Keel laying is one of the four specially celebrated events in a ship's life; the others are launching, commissioning, and decommissioning.

Earlier, the event recognized as the keel laying was the initial placement of the central timber making up the backbone of a vessel, called the keel. As steel ships replaced wooden ones, the central timber gave way to a central steel beam.

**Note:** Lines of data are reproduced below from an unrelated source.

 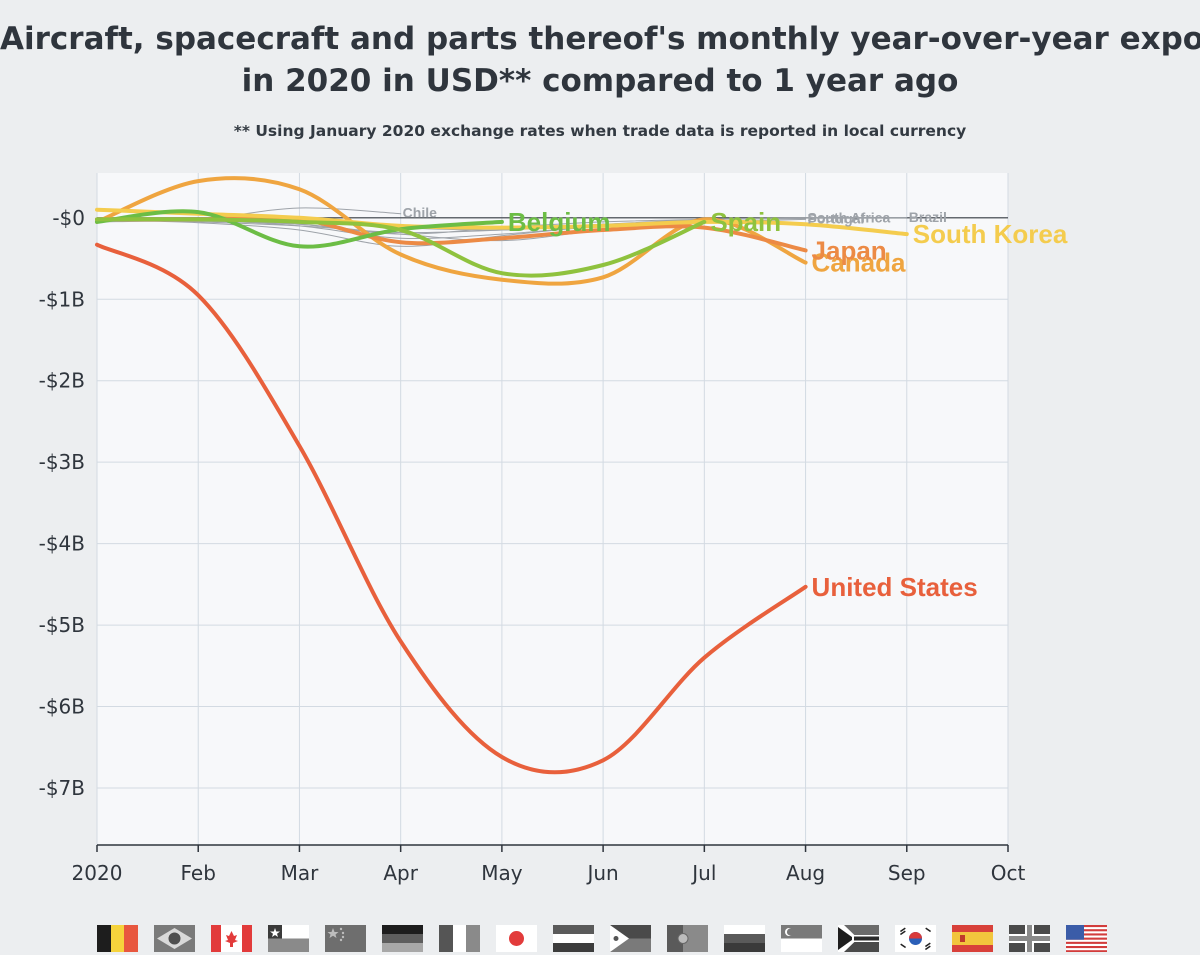 What do you see at coordinates (907, 873) in the screenshot?
I see `x-tick-label: Sep` at bounding box center [907, 873].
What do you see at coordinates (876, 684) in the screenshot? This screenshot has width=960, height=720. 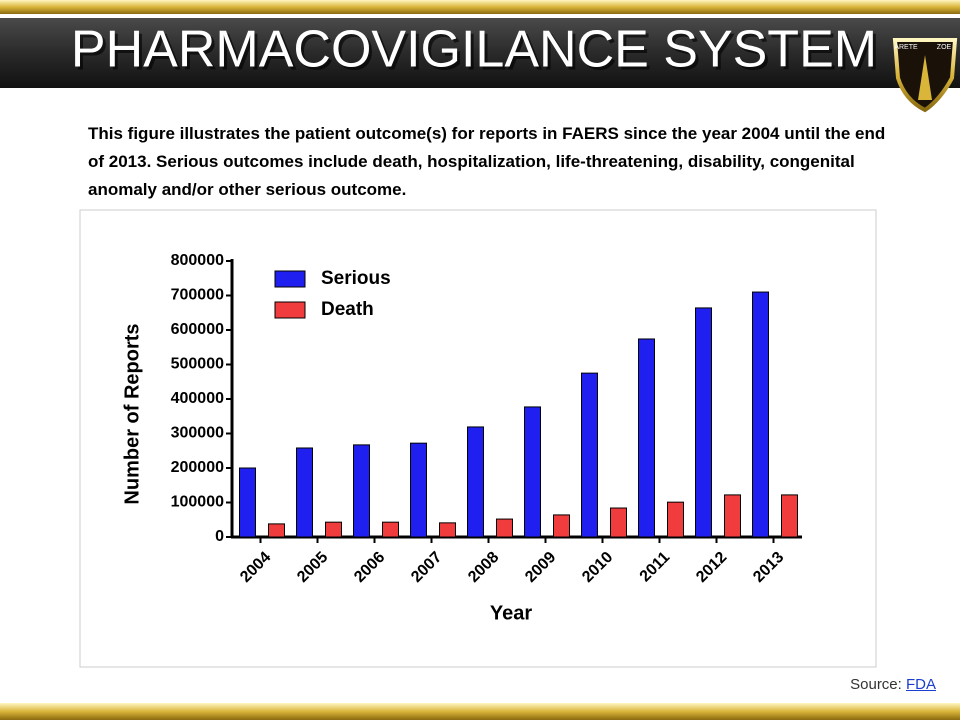 I see `source-label: Source:` at bounding box center [876, 684].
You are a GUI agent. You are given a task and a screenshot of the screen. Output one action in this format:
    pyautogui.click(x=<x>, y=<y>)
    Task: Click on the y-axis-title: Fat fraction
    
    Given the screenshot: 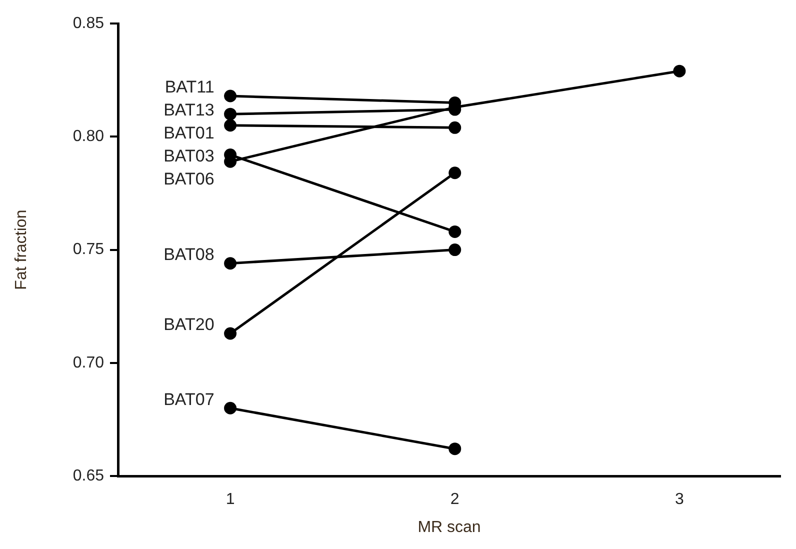 What is the action you would take?
    pyautogui.click(x=22, y=250)
    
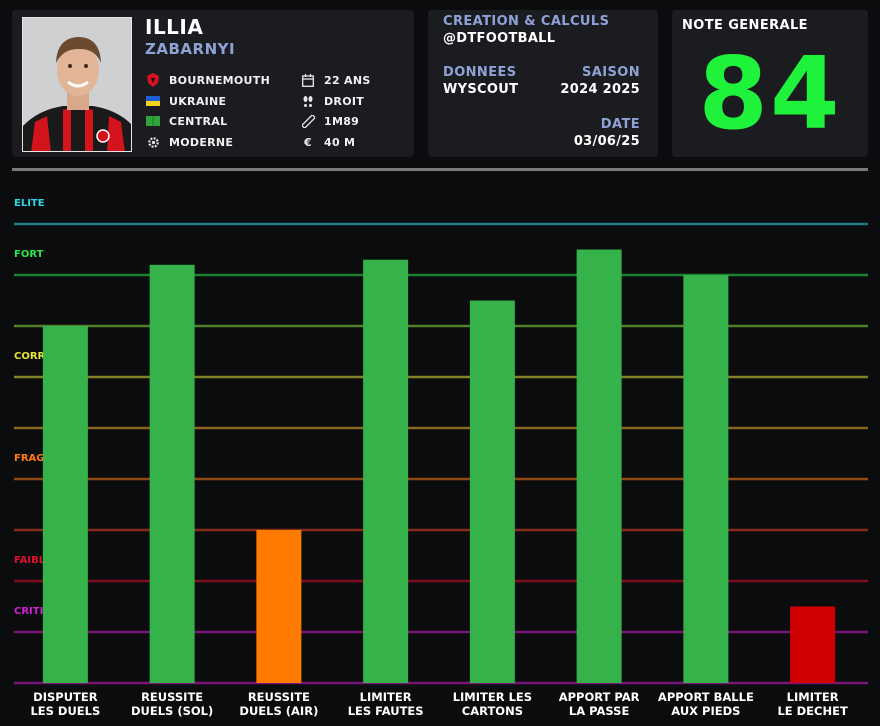 Image resolution: width=880 pixels, height=726 pixels. What do you see at coordinates (153, 101) in the screenshot?
I see `ukraine-flag-icon` at bounding box center [153, 101].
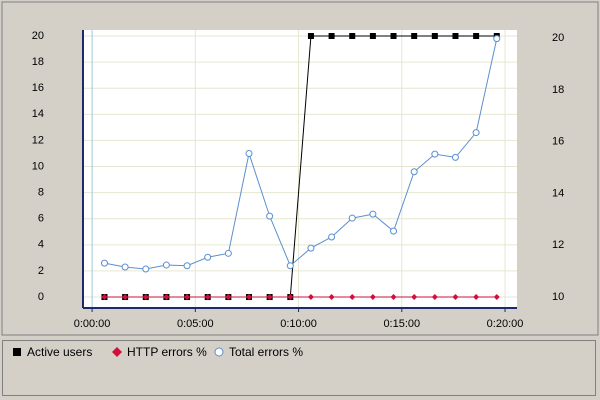  Describe the element at coordinates (558, 245) in the screenshot. I see `y2-tick-label: 12` at that location.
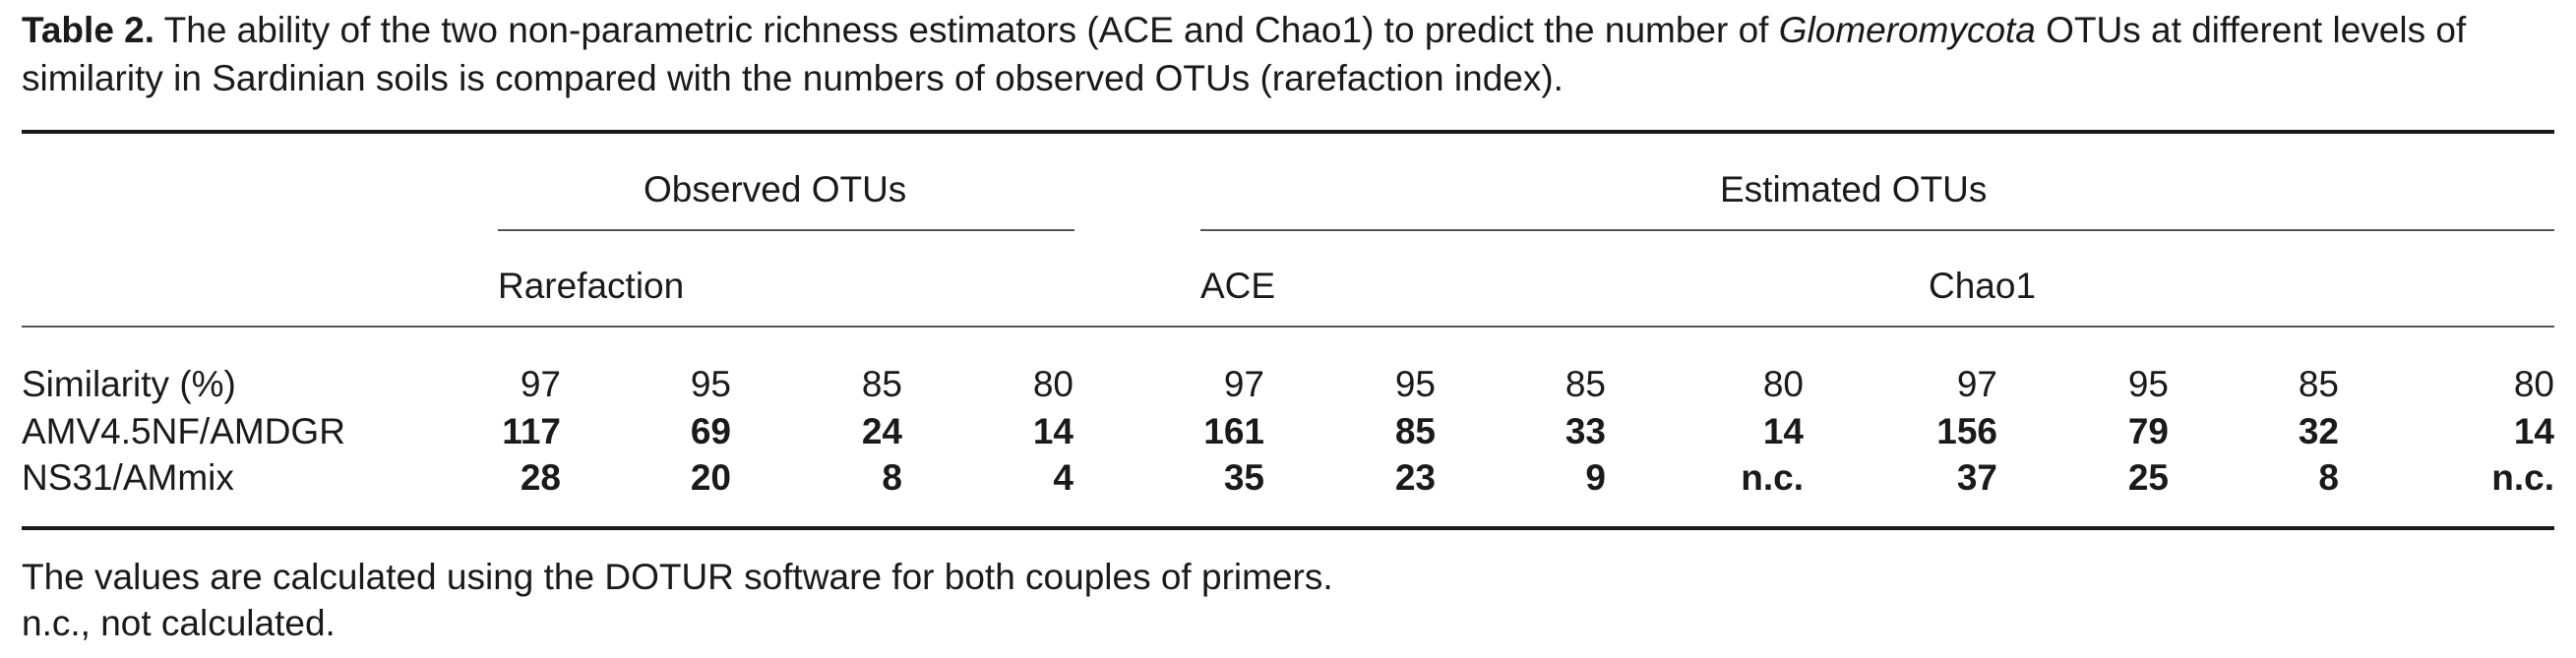 The image size is (2576, 658). I want to click on cell-amv-rare-85: 24, so click(882, 431).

Modern ships are most commonly built in a series of pre-fabricated, complete hull sections rather than around a single keel. The event recognized as the keel laying is the first joining of modular components, or the lowering of the first module into place in the building dock. It is now often called "keel authentication" and is the ceremonial beginning of the ship's life, although some modules may have been started months before that stage of construction.

==Traditions==
Keel-related traditions from the times of wooden ships are said to bring luck to the ship during construction and to the captain and crew during her later life. They include placing a newly minted coin under the keel and constructing the ship over it, having the youngest apprentice place the coin, and, when the ship is finished, presenting the owners with the oak block on which the keel is laid. The tradition of the placement of coins derives from the mast stepping custom of placing coins under the mast and is believed to date back to Ancient Greece or Ancient Rome and were intended to "pay the ferryman" to convey the souls of the dead across the River Styx should the ship sink.

==US Navy traditions==
The first milestone in the history of a ship is the generally simple ceremony that marks the laying of the keel. Shipyard officials issue invitations to the ceremony, and they conduct the ceremony. The builder may be the commander of a naval shipyard or the president of a private company. The ship's prospective name, without the "USS", is mentioned in the invitation, if known; otherwise, her type and number are given, e.g., DD 2217. For submarines, they do not have a keel to be laid; instead, the initials of the ship sponsor are welded on a steel plate during the ceremony. The plate will be mounted in a place of honor on the submarine once built.